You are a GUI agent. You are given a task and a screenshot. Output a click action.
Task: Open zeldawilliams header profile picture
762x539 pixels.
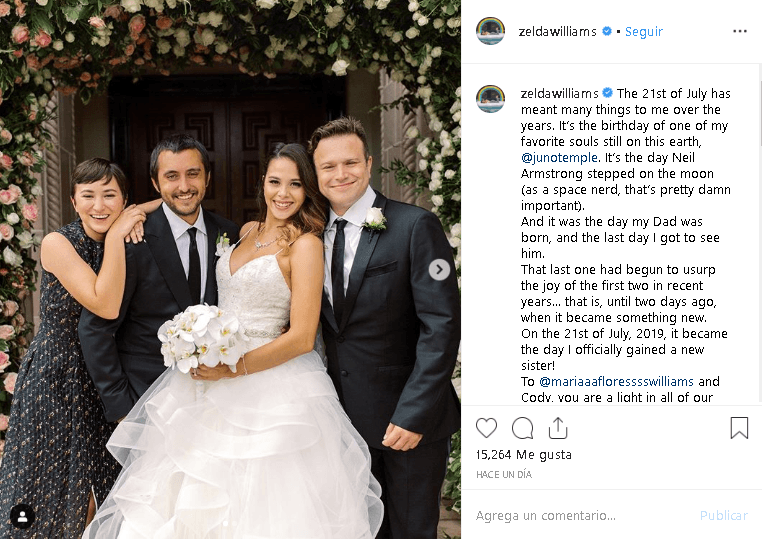490,31
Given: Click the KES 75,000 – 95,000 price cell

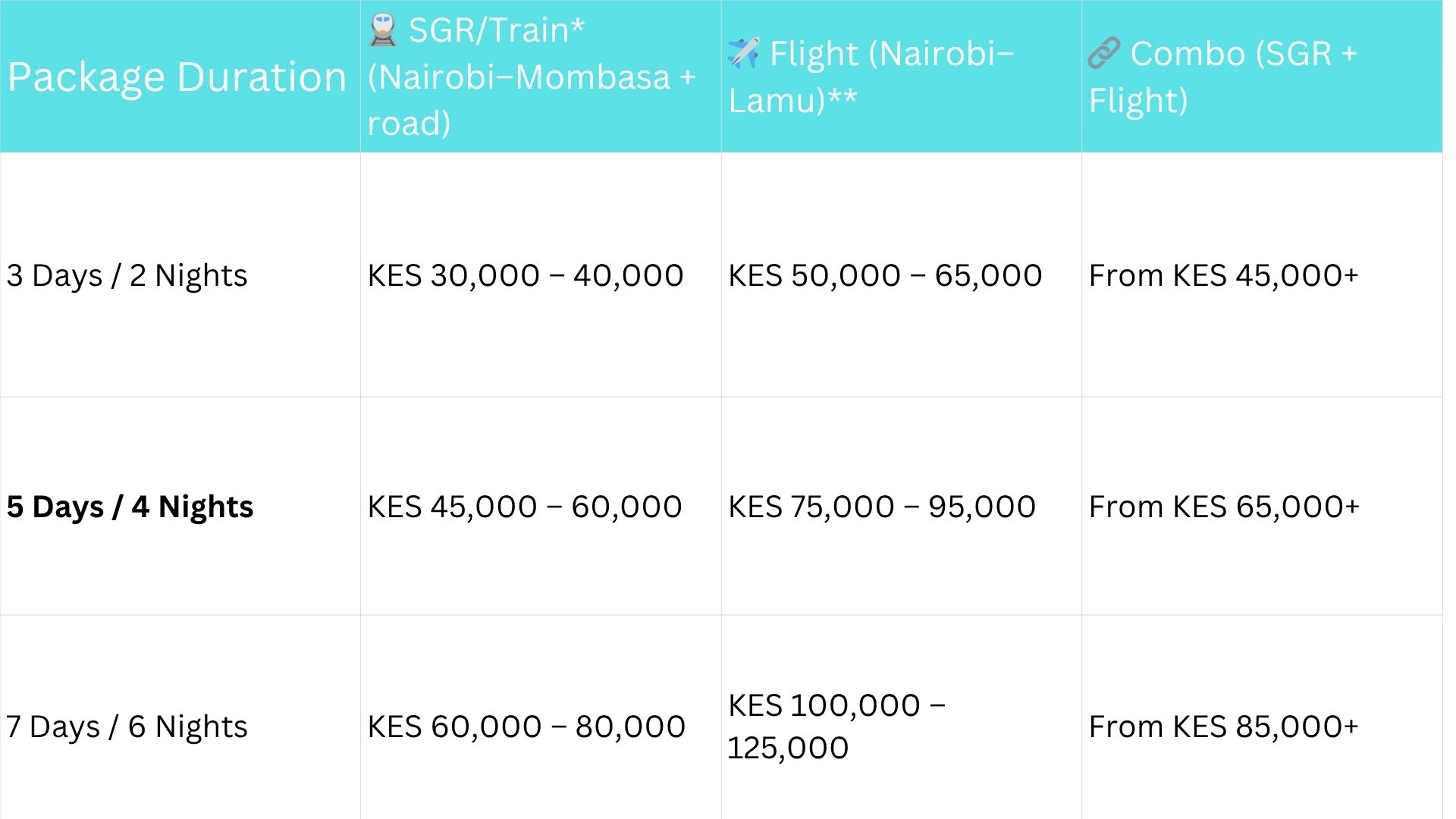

# # #

* Exercise directions
Transcribe nothing but the lines from the one containing "Task: Open zeldawilliams" through the final line of the records, exactly as written and without pictures.

* Expected answer
Task: Open zeldawilliams header profile picture
762x539 pixels.
490,31
Given: Click the KES 75,000 – 95,000 price cell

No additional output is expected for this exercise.